_EXERCISE OBJECTIVE_
The required answer is every line of the data containing the word "agent".

_SOURCE MATERIAL_
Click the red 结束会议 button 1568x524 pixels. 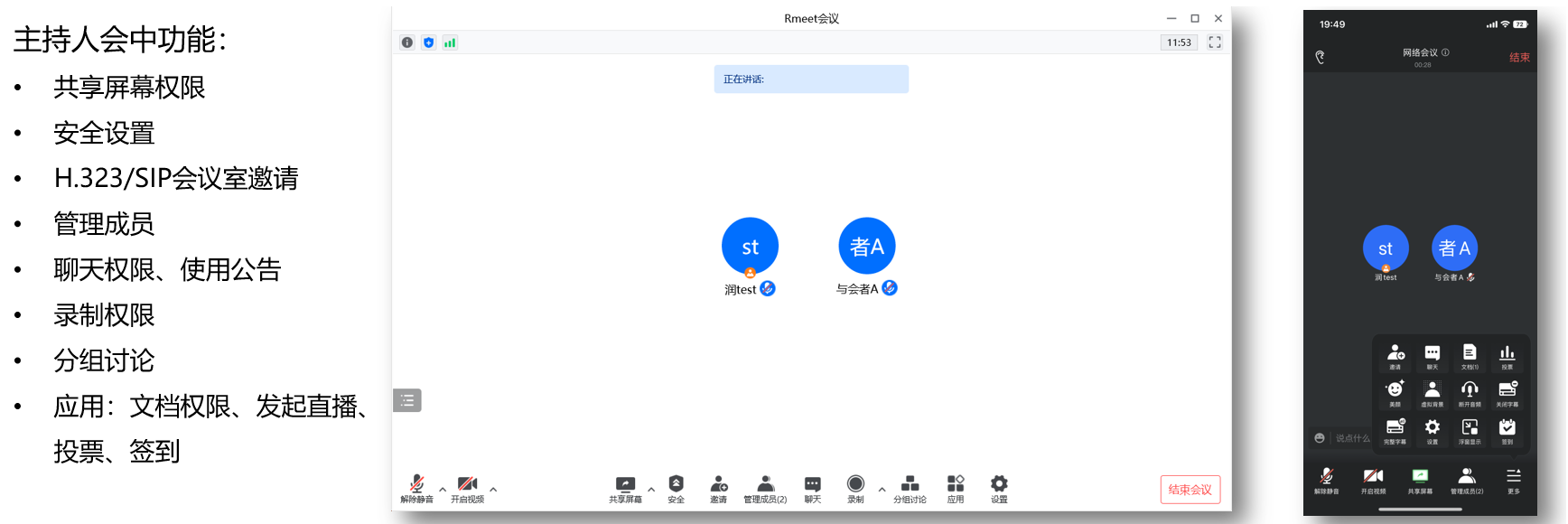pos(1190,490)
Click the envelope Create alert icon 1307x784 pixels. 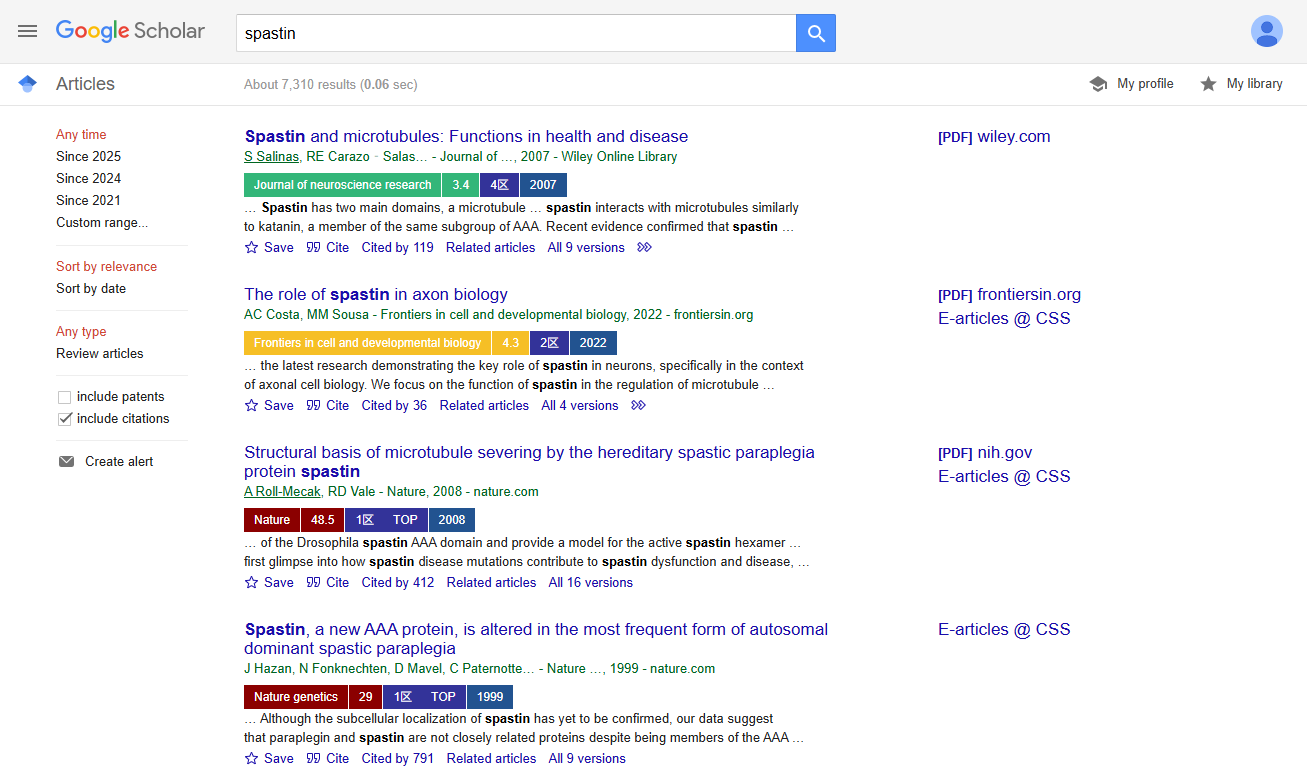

--

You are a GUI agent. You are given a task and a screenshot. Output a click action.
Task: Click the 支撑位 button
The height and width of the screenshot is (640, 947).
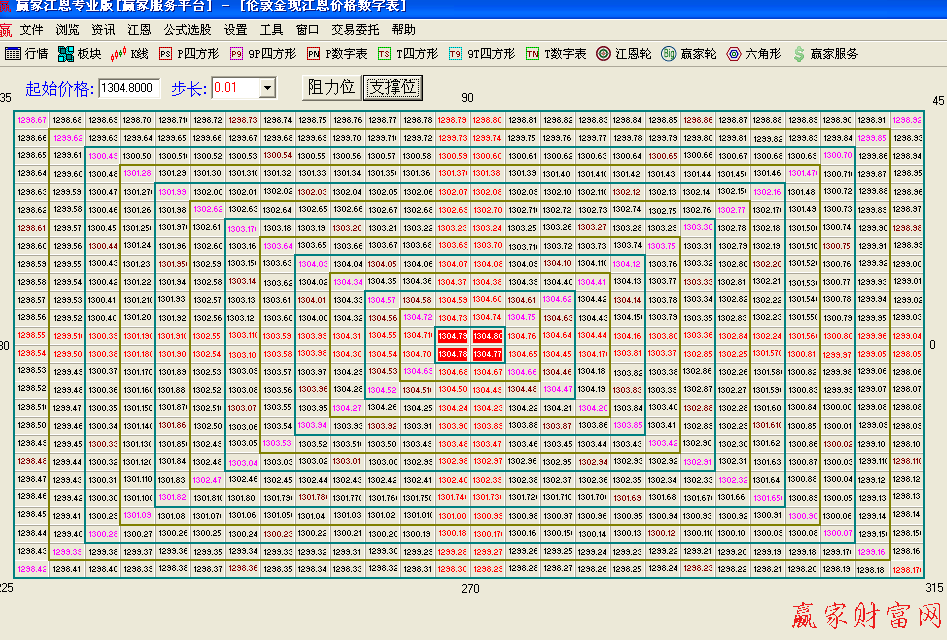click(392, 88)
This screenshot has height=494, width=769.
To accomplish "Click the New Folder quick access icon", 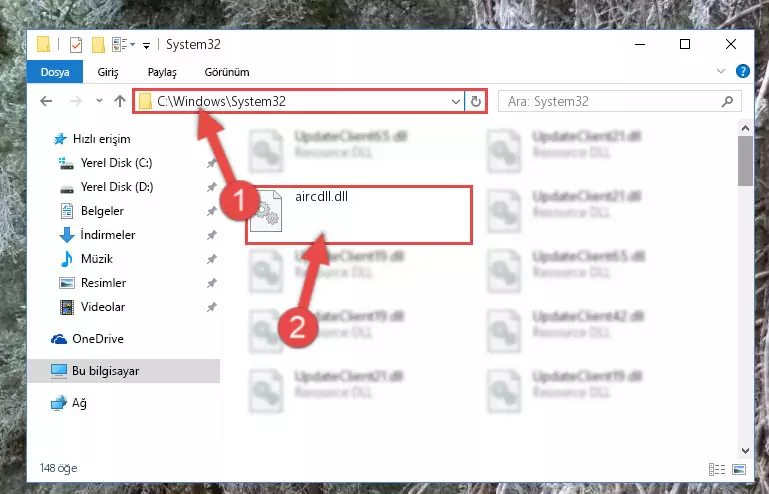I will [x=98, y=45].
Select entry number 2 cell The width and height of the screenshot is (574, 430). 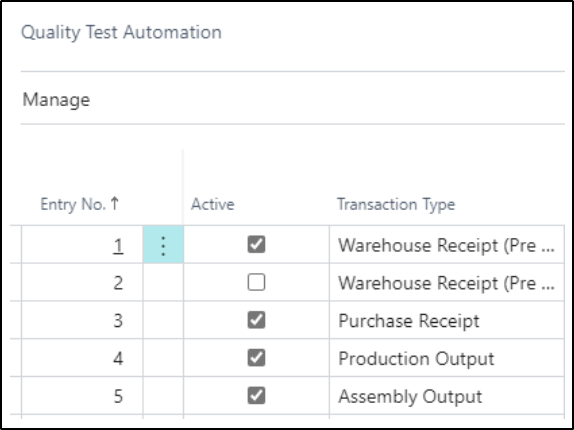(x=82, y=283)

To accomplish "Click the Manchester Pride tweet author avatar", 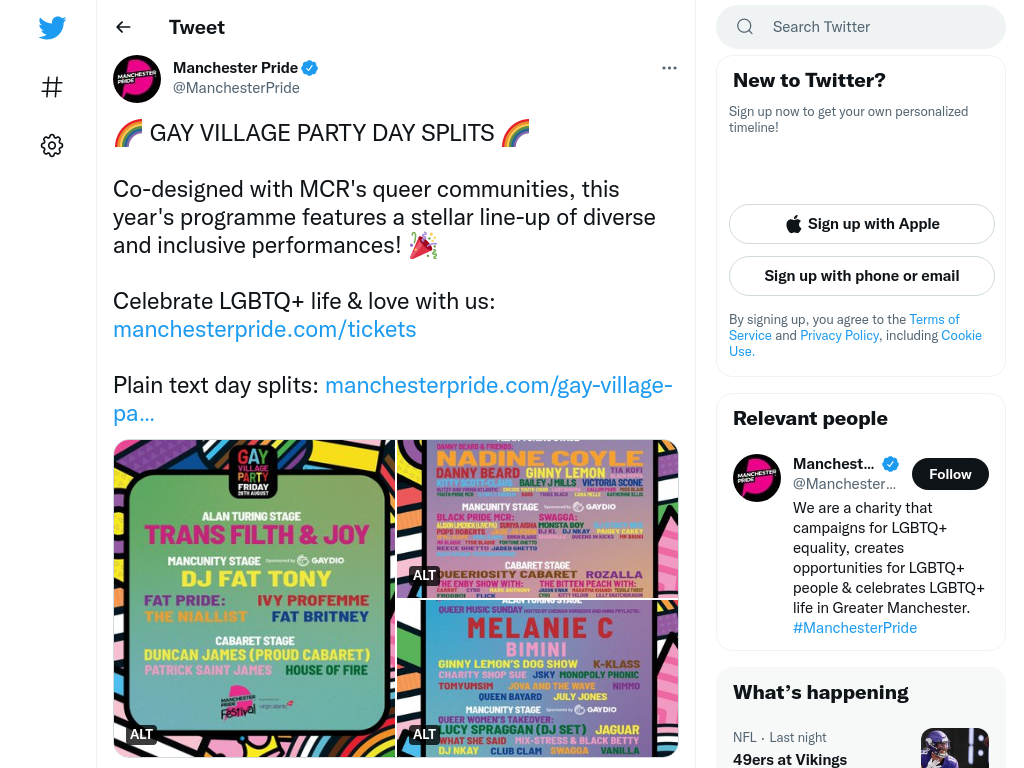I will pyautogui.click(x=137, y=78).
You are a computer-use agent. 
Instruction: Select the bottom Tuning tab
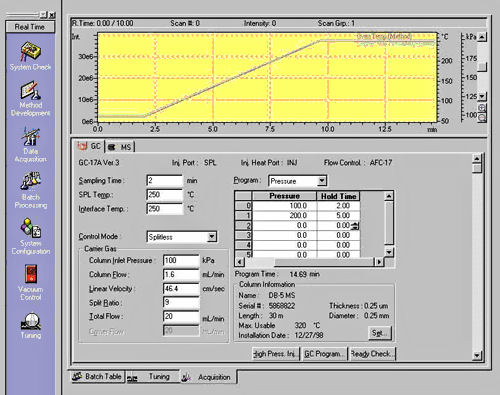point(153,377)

* * *

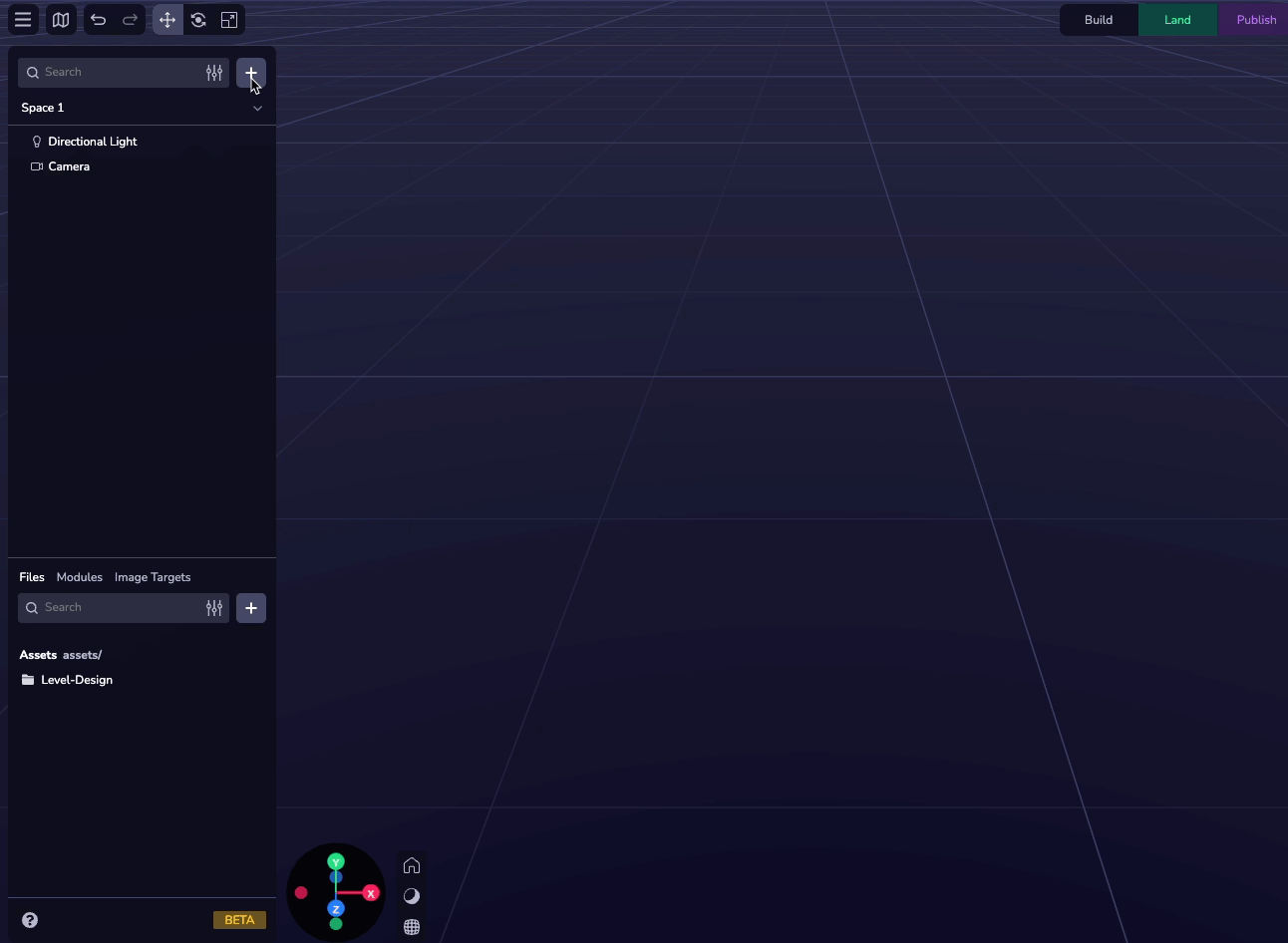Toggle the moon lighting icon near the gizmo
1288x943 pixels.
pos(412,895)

_SOLUTION BELOW_
You are a GUI agent. You are given a task and a screenshot. Output a click action.
You are a computer-use agent. 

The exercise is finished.